Monsignor Kevin Irwin , dean and professor, theology and religious studies, was quoted in a Religion News Service article about Pope Benedict XVI's decision to make it easier to celebrate the Latin Mass. See his comments in the story below.
|Some welcome the language, some fear the words' meaning|
From: Religion News Service Date: July 14, 2007 Author: Francis X. Rocca Pope Benedict XVI's decree that makes it easier for priests to celebrate the "old Latin Mass" has fulfilled the hopes of many traditionalist Roman Catholics - as well as the apprehensions of those opposed to more widespread use of the older liturgy.
"I am very, very happy. All is forgiven. Can we have fireworks?" read a characteristic posting early Saturday morning on a traditionalist Web site, What Does the Prayer Really Say?
The pope gave his personal permission to revive the old Latin Mass - which fell out of use 40 years ago after the Second Vatican Council made local-language Mass the norm - on July 7.
But even before the document was released, a prominent member of the American Jewish community had already criticized the pope's action, objecting to language in the old Mass that calls for the conversion of Jews.

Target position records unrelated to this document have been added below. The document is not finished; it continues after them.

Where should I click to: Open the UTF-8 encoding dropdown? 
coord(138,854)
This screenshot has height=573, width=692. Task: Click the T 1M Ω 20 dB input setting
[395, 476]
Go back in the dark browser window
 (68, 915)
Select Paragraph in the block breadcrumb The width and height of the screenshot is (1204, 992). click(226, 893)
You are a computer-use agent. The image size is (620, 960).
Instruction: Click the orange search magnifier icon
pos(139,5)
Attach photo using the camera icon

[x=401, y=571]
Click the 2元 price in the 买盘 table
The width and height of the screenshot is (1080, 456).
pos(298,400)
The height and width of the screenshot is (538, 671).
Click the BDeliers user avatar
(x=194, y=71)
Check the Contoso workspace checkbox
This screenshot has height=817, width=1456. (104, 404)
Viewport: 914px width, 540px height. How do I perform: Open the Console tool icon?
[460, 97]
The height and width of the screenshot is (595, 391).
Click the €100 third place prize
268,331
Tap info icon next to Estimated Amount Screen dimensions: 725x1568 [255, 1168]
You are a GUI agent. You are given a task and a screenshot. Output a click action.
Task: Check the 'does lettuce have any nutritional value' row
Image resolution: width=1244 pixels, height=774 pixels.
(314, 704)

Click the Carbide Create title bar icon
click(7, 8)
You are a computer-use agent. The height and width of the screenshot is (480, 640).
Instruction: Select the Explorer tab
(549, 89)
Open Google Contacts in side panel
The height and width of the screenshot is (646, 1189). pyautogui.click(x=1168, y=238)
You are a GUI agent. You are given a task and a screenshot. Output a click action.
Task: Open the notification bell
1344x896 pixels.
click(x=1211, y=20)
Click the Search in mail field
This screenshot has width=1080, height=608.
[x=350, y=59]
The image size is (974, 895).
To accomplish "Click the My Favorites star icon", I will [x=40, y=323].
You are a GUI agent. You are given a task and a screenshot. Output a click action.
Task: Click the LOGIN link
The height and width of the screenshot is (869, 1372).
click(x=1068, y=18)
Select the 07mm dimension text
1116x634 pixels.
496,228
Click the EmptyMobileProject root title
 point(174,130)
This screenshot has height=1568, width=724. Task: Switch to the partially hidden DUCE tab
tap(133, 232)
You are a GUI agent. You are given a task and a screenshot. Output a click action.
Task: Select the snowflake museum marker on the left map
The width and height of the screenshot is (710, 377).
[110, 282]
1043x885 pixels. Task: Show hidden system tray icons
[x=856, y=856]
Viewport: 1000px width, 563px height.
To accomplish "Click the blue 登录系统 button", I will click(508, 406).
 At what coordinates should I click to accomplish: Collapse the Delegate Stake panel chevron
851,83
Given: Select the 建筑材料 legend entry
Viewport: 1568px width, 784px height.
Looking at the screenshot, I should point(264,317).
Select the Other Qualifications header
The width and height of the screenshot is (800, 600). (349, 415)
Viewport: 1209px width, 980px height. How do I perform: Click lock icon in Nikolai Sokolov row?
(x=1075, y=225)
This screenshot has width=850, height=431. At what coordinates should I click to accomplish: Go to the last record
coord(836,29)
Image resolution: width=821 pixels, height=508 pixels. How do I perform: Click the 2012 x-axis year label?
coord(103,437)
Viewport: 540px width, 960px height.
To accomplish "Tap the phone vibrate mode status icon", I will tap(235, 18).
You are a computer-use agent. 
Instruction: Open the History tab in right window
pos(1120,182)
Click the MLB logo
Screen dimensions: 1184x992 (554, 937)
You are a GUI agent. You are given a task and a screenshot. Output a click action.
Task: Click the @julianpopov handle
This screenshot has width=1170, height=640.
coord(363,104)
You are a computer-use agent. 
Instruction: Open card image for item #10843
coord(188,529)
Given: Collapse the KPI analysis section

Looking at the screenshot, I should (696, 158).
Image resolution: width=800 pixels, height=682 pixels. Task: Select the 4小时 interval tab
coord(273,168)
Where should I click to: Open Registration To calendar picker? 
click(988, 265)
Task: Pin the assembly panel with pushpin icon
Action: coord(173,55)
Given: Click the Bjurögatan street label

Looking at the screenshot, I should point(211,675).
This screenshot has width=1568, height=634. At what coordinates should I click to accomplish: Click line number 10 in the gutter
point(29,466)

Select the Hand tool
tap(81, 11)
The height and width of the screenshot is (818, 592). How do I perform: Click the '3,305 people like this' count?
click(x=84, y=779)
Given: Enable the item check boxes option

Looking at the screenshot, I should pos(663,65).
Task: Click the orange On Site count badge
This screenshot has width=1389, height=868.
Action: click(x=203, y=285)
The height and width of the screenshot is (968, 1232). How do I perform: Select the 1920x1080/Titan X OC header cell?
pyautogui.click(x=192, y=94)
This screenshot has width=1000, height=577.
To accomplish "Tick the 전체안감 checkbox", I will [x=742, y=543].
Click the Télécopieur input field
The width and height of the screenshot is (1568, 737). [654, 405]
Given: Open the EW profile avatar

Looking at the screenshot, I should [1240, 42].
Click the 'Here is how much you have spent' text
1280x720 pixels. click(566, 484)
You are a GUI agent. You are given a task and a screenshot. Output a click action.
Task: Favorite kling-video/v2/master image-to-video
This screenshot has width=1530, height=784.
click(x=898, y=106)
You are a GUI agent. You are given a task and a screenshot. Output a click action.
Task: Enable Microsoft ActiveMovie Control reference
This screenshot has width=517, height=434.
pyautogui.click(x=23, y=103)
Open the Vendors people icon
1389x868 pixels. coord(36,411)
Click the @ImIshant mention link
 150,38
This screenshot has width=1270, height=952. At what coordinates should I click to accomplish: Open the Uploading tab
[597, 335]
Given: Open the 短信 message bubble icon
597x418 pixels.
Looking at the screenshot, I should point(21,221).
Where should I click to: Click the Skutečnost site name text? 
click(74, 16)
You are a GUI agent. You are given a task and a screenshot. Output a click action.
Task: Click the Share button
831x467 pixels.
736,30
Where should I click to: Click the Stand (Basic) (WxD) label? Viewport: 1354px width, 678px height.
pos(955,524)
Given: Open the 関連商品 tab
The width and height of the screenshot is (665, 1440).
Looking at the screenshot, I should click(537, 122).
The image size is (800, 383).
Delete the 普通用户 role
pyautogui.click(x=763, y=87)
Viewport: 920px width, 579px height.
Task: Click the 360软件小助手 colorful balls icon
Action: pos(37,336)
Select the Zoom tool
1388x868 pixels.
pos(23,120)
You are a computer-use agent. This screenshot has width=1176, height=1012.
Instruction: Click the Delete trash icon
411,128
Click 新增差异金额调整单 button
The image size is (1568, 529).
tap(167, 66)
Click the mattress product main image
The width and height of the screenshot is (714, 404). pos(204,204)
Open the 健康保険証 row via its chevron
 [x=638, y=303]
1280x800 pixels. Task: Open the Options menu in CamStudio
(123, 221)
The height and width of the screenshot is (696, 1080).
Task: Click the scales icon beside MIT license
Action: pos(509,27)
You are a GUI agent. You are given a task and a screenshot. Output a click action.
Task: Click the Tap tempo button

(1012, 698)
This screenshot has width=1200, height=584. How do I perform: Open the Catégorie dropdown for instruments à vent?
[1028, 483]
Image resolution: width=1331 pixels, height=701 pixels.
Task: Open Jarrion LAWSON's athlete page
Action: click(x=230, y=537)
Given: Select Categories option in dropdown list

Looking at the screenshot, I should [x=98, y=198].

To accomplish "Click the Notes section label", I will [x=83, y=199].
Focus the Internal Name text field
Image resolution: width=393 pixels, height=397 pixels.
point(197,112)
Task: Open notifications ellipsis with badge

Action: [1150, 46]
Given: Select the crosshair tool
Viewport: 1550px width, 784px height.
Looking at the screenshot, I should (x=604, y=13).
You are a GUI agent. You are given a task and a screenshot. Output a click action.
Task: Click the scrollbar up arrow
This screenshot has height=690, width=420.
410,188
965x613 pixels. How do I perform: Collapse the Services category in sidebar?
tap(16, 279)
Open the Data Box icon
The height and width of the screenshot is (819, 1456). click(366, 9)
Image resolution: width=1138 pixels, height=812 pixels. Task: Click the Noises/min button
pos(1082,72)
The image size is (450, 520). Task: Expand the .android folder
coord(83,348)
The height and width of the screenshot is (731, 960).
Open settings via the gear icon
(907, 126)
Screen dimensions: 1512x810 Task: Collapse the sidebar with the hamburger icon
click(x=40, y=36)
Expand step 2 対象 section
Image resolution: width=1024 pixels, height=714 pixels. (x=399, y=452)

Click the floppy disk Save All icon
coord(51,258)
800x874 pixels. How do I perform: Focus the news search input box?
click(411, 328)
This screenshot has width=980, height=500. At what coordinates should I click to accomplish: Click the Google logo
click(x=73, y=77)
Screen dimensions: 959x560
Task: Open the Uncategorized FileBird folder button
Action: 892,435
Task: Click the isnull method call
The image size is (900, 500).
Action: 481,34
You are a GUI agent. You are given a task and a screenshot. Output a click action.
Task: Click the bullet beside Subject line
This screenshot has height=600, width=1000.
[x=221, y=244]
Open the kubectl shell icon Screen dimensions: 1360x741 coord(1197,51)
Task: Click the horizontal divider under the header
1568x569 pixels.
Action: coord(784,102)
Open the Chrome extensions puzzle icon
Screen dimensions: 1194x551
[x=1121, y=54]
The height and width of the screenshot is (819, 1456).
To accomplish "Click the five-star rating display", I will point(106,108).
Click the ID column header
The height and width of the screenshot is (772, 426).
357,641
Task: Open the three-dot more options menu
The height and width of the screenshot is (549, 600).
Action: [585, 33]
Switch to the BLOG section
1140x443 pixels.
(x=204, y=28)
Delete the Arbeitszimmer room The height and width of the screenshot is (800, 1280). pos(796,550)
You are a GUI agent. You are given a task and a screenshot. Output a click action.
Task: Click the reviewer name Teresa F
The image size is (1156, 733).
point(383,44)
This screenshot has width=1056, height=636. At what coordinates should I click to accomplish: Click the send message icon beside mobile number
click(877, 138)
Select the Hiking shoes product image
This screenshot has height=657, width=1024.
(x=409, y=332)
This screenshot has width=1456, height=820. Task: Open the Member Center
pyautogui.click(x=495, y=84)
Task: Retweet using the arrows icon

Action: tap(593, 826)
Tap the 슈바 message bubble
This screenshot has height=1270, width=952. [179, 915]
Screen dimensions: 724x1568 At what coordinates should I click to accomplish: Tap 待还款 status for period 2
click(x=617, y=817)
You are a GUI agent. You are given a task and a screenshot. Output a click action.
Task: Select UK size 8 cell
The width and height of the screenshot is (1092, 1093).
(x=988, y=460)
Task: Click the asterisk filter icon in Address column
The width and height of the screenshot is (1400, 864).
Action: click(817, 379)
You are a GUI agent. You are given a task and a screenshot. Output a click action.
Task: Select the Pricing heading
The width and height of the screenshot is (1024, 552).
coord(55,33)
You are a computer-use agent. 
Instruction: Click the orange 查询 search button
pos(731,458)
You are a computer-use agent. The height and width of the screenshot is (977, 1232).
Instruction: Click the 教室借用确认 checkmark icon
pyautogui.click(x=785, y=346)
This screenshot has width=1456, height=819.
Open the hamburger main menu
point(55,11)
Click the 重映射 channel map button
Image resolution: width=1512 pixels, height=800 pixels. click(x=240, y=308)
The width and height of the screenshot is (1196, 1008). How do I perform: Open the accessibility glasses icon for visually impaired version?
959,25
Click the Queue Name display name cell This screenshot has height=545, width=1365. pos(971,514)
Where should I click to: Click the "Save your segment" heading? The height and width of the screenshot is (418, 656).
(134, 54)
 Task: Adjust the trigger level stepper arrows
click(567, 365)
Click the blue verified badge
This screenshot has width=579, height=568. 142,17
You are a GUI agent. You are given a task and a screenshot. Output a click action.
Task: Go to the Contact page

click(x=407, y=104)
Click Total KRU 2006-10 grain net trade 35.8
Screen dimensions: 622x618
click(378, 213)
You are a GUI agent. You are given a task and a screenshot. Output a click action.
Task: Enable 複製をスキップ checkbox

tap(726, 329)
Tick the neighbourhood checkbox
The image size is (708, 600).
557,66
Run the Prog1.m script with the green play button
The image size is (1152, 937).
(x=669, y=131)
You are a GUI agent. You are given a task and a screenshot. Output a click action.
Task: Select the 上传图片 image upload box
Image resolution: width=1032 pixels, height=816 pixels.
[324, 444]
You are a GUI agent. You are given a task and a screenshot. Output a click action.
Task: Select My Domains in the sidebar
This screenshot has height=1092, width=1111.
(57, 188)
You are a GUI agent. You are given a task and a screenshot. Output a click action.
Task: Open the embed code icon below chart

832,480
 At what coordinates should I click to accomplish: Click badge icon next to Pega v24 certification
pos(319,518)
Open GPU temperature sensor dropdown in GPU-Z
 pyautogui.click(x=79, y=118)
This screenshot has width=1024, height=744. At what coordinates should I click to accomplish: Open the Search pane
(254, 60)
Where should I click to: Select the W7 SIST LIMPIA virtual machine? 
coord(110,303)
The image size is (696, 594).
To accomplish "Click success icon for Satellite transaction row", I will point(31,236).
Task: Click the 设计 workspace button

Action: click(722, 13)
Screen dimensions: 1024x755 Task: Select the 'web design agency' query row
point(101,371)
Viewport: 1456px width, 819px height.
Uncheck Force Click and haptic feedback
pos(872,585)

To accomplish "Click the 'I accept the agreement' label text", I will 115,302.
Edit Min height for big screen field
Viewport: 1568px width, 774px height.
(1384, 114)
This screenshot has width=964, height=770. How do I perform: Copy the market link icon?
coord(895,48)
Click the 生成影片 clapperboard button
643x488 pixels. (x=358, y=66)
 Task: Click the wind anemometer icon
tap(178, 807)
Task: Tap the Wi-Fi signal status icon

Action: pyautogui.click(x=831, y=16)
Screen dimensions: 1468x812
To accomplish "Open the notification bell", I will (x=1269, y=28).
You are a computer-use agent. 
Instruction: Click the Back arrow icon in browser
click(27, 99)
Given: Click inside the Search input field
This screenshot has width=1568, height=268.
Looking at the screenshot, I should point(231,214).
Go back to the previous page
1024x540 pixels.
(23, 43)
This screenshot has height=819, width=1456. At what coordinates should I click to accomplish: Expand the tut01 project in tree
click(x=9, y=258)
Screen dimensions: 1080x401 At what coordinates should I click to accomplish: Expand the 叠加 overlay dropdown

For all the controversy surrounding Benedict's decision, experts predict any changes it might effect in the experience of ordinary Catholics will be gradual and slow.
In the "Latin Mass," as it is commonly called - traditionalists call it the "Tridentine Mass" or "classical Roman liturgy" - Latin is spoken and sung almost exclusively and the priest celebrates the Mass facing away from the pews. Lay worshippers participate far less in the older rite.
Benedict's document allows priests to offer the old Mass without special permission from their bishops, and even allows for the establishment of "personal parishes" dedicated to celebration of the pre-Vatican II liturgy.
Though the new rules take effect in September, a surge in attendance at Tridentine Masses is unlikely, according to Monsignor Kevin W. Irwin, dean of the School of Theology and Religious Studies at Catholic University in Washington.
Catholics wanting to attend the old Mass have been able to do so since the 1980s, when Pope John Paul II allowed it on a limited basis, he noted.
A majority favors the newer Mass, Irwin said. "I think those who prefer the Tridentine Mass have already voted with their feet."
A shortage of Catholic clergy, moreover, means that most priests are too busy to add another Mass to their schedule; and because most American seminaries have not required knowledge of Latin since Vatican II, many priests would not even be capable of offering the old Mass, Irwin noted.
While agreeing that pent-up demand is low, others foresee a rise in interest, provoked in part by the controversy surrounding the pope's decision.
"Many people will go to this Mass out of a healthy curiosity," says the Rev. James Socias, vice president of the Midwest Theological Forum in Woodridge, Ill. "I have had many priests tell me, 'I have to learn how to say the Tridentine Mass.'"
The papal document stipulates that the older liturgy will remain an "extraordinary" form, to be celebrated no more than once a day in any given parish. At the same time, Benedict says that the two forms of worship can be "mutually enriching."
In a letter to bishops that accompanied the official decree, the pope specifically mentioned the late Archbishop Marcel Lefebvre, who rejected the Vatican II reforms, and who with some of his followers was excommunicated in 1988.
Yet the papal decree will clearly not be enough to heal the schism between Rome and Lefebvre's Society of St. Pius X, which claims 600,000 members worldwide.
A statement from the organization's head, Monsignor Bernard Fellay, thanked the pope for the decree but referred to the "difficulties that still subsist."
Whatever its effects on relations with traditionalist Catholics, the document has already proved an irritant in relations between Catholics and Jews.
"In order to embrace this group of dissidents who have rejected reconciliation, reaching out and reform, (the Church's leaders) are willing to put at risk a highly significant and courageous relationship," said Abraham H. Foxman, national director of the Anti-Defamation League. "It throws it back I don't know how many years."
Foxman objects to a prayer in the Tridentine liturgy that refers to the "blindness" of the Jews and asks God to "take the veil from their hearts." An earlier version, which referred to "perfidious Jews," was removed by Pope John XXIII in 1959.
Foxman, who discussed the matter with Vatican officials during meetings in Rome last week, voiced hope for a change.